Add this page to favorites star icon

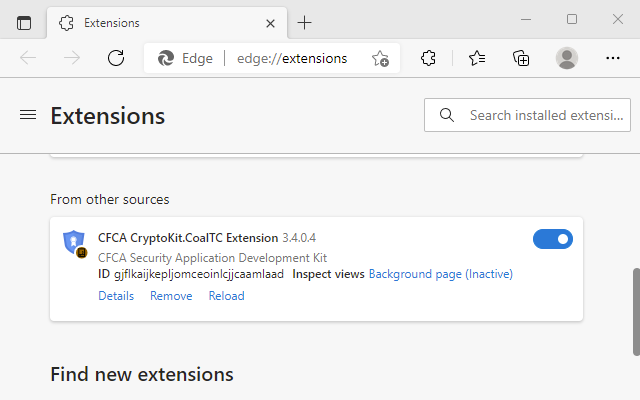point(380,58)
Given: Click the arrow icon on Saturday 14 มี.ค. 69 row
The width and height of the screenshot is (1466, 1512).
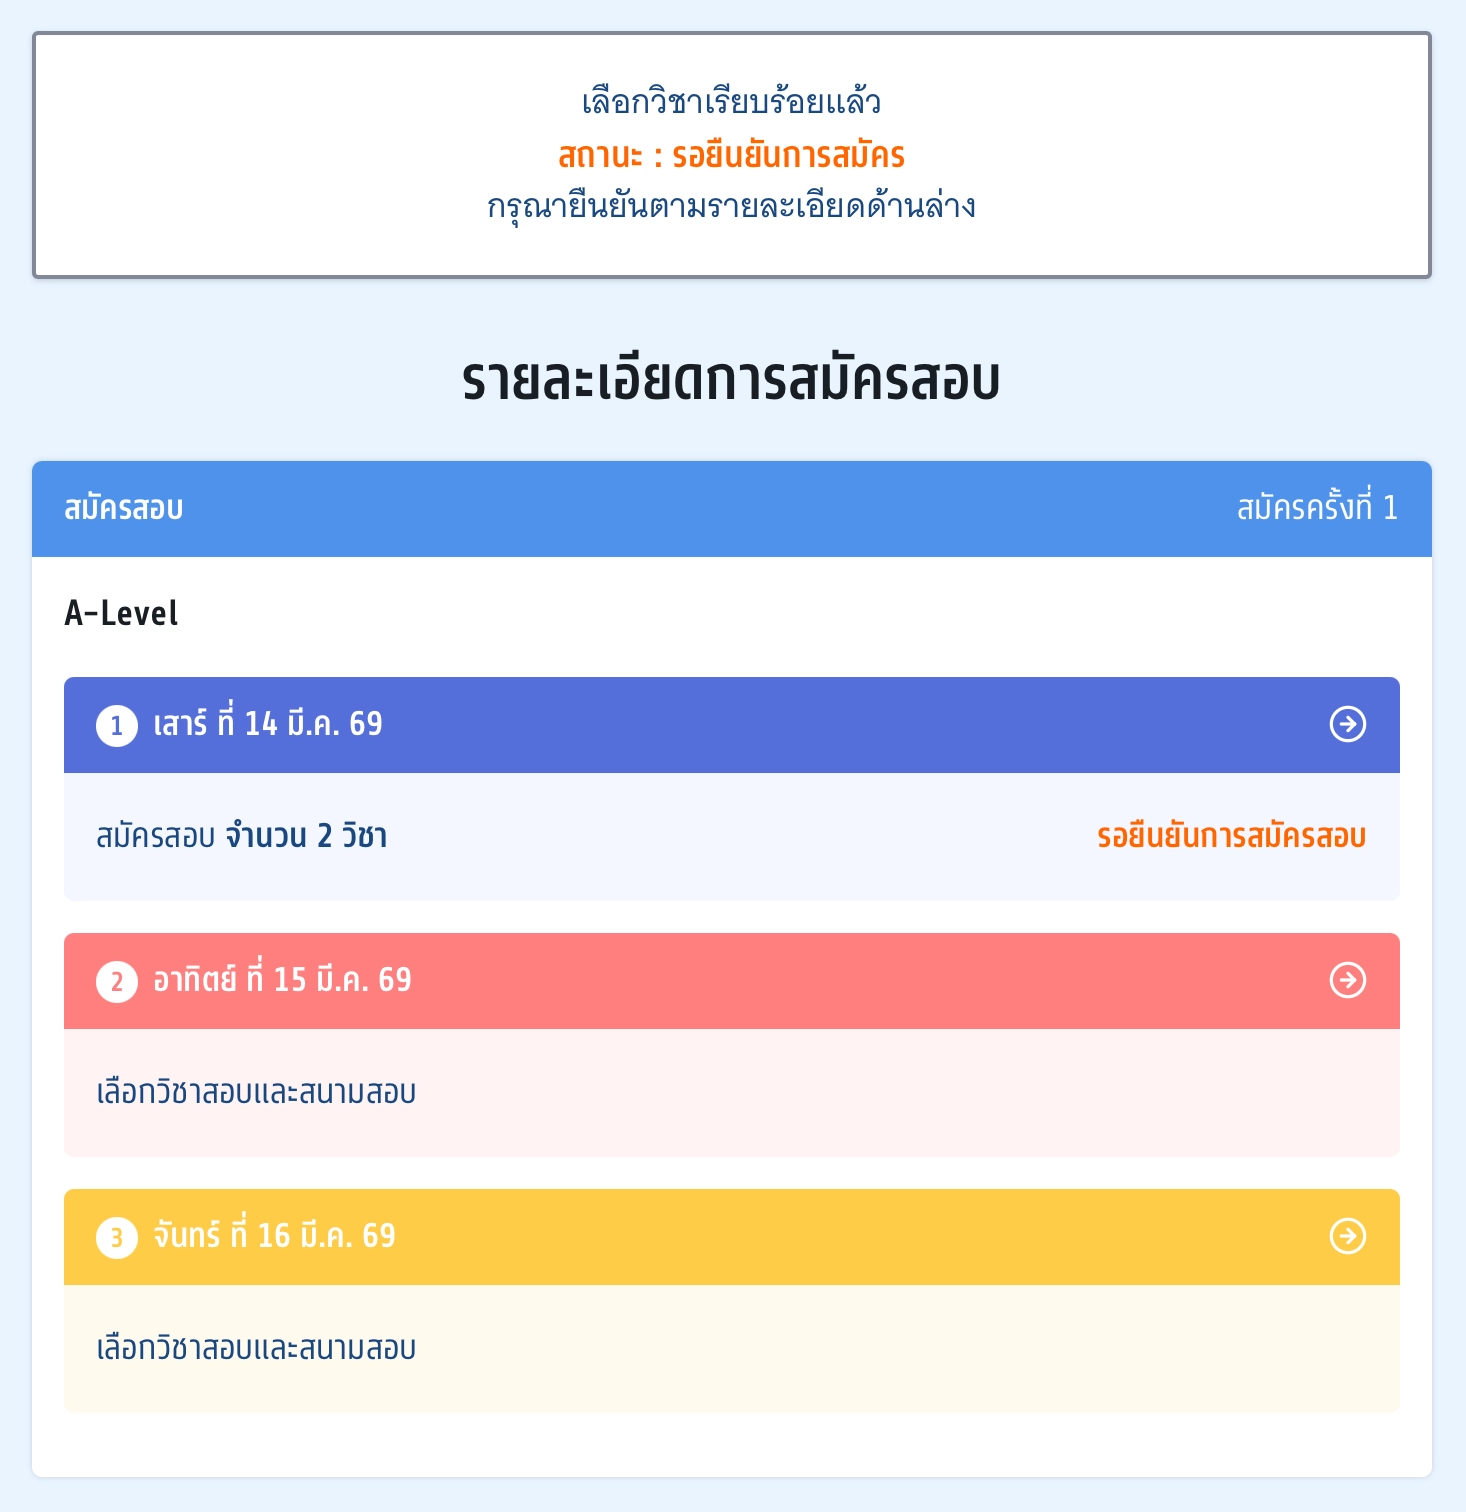Looking at the screenshot, I should (x=1347, y=724).
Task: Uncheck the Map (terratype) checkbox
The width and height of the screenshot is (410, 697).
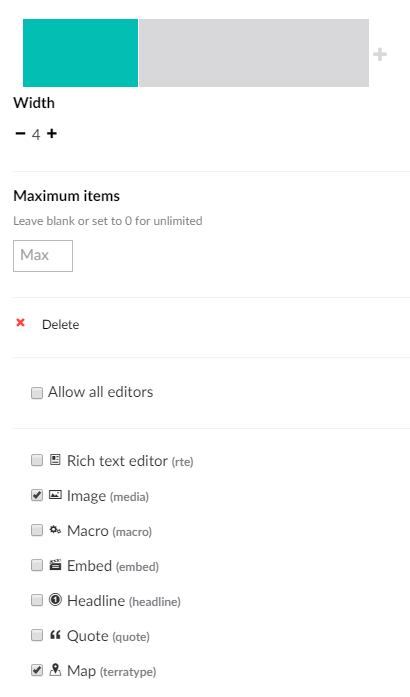Action: (x=37, y=670)
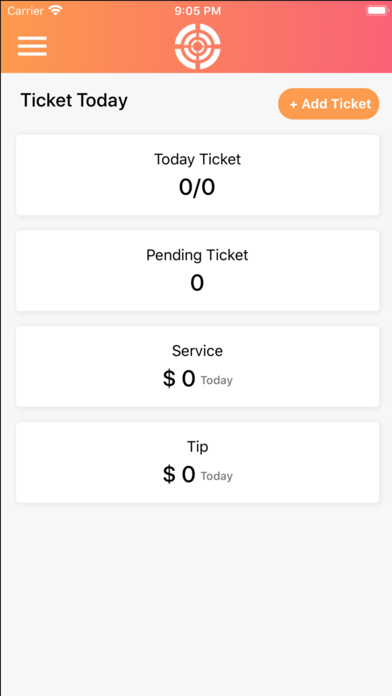The width and height of the screenshot is (392, 696).
Task: Tap the Ticket Today heading
Action: tap(74, 100)
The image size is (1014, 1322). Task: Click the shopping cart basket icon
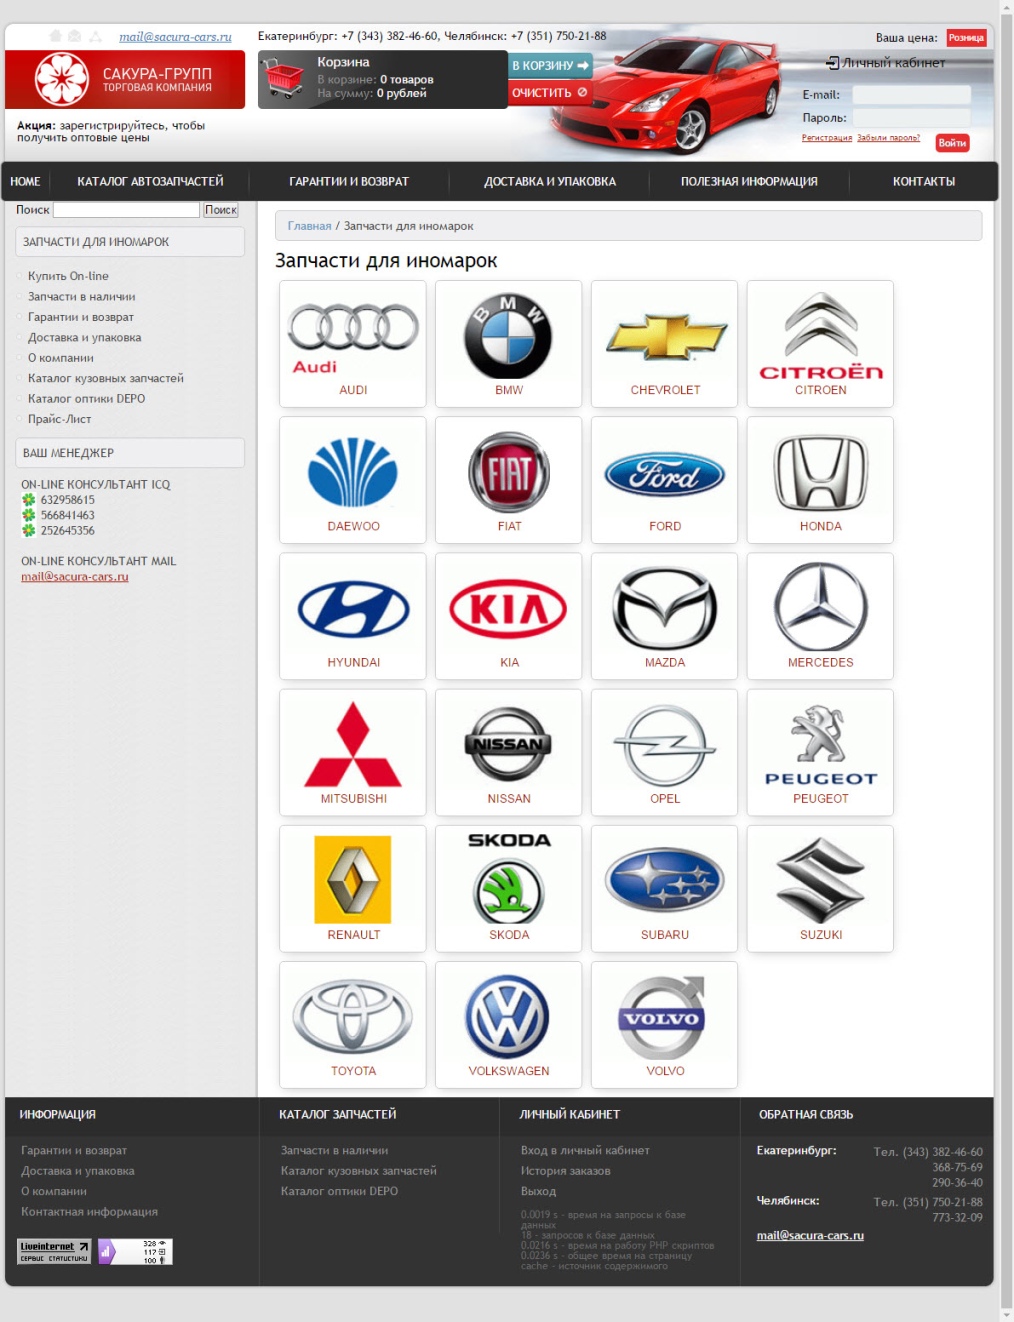(x=284, y=78)
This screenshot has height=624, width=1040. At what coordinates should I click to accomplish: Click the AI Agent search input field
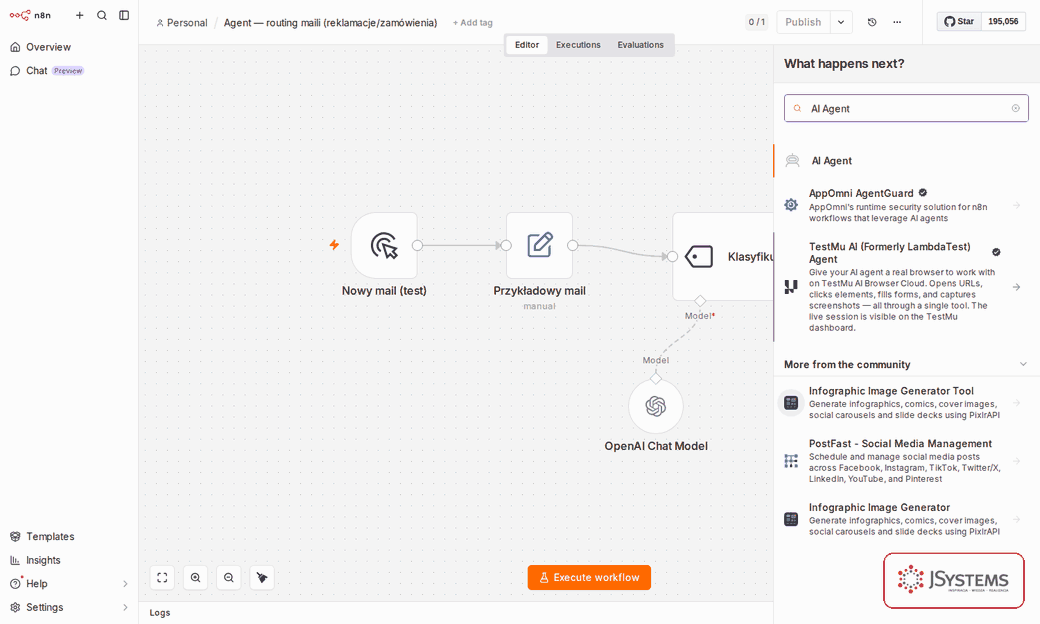(906, 108)
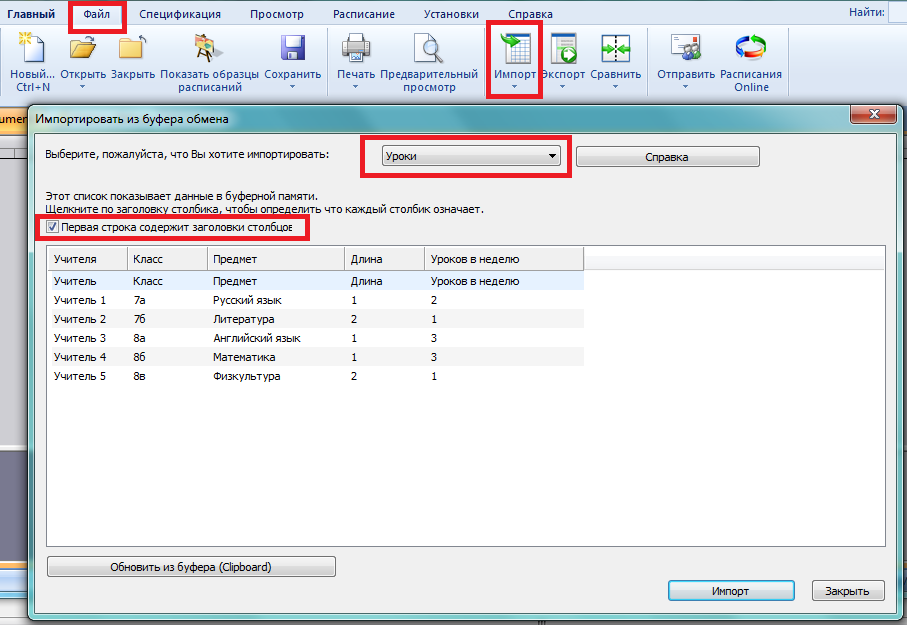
○ ○ ○ ○
# [Exercise]
Your copy should hold only the lines above from the one containing "Given: Click the" through the one containing "Task: Uncheck the Map (terratype) checkbox", exactly as written and free of pictures.

# [Problem solution]
Given: Click the arrow icon on Saturday 14 มี.ค. 69 row
The width and height of the screenshot is (1466, 1512).
Looking at the screenshot, I should (x=1347, y=724).
Task: Uncheck the Map (terratype) checkbox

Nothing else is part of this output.